Mr. Orban’s defenders say people support him not for his populism but for his handling of the economy. Government debt and the budget deficit are down, the country’s credit rating is up, growth has almost quadrupled since 2010. What these figures do not show, though, is that many of these improvements have come through membership in the European Union, which Mr. Orban assails at every opportunity. At the same time, according to the World Bank’s Worldwide Governance Indicators, corruption has risen significantly under Mr. Orban.
With national variations, Mr. Orban’s Hungary has been the template for the “authoritarianization” — the term some experts use — in Jaroslaw Kaczynski’s Poland, Recep Tayyip Erdogan’s Turkey, Vladimir Putin’s Russia and in other democracies where populism has made headway. The United States may not fit into the same pattern, but like the others, President Trump came to power by playing on the resentments of a deeply divided nation. The populists, no matter how narrowly elected, assume that electoral victory was the will of the people and, in a terrible irony, a license to trample on the same democracy that raised them to power. They feel empowered to muzzle the press, crush the opposition, manipulate the courts and vilify whoever disagrees with them.

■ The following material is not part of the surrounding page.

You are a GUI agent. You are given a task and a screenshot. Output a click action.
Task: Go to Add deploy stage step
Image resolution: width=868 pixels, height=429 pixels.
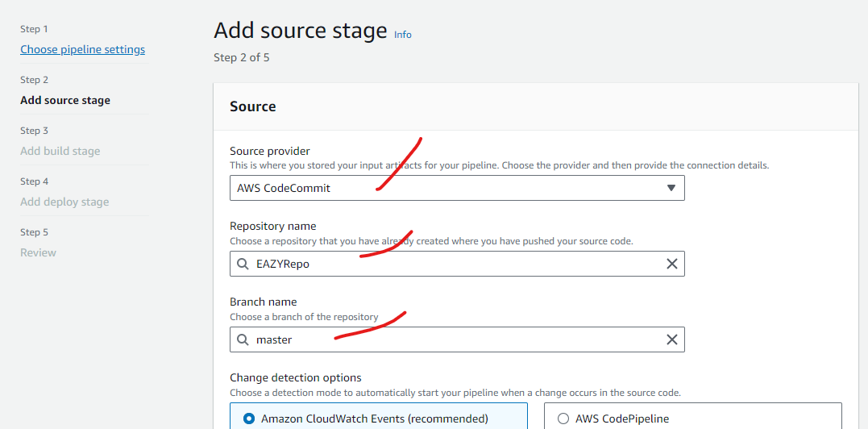point(64,202)
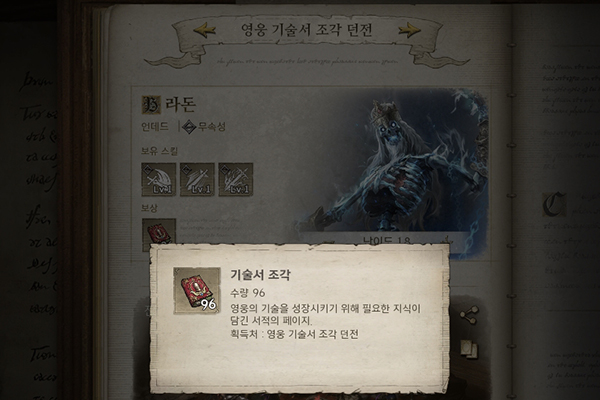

The process requires constantly feeding followers what they want to hear. Mr. Orban has been all over billboards, TV and radio in the run-up to the election. Mr. Trump tweets obsessively; Mr. Erdogan issues a constant torrent of aggressive speeches; Russia’s state-run media lionizes Mr. Putin and assails the United States full time.
That illiberal democracy might find fertile ground in societies in profound transition, like those of Central Europe, is not so surprising. That a populist — or a populist cause like Brexit in Britain — can succeed in countries that are wealthy and seemingly stable suggests that deeply polarized societies are also vulnerable to extreme partisanship, and so to populist bombast. The great challenge for liberal democracy is to counter the populists without resorting to their tactics.
In the end, the legitimacy accorded by the vote is both the autocrat’s entree to power and potentially his (they are all men) downfall. Autocracy breeds corruption and cronyism, and leaders who wallow in the swamp they pledged to drain cannot forever fool their base. For all his evident popularity, Mr. Putin still felt compelled to block any effective opposition to his recent re-election; Mr. Erdogan’s speeches are beginning to bore some people; and however strong Mr. Orban’s chances appear, he has campaigned with an intensity that betrays a touch of insecurity.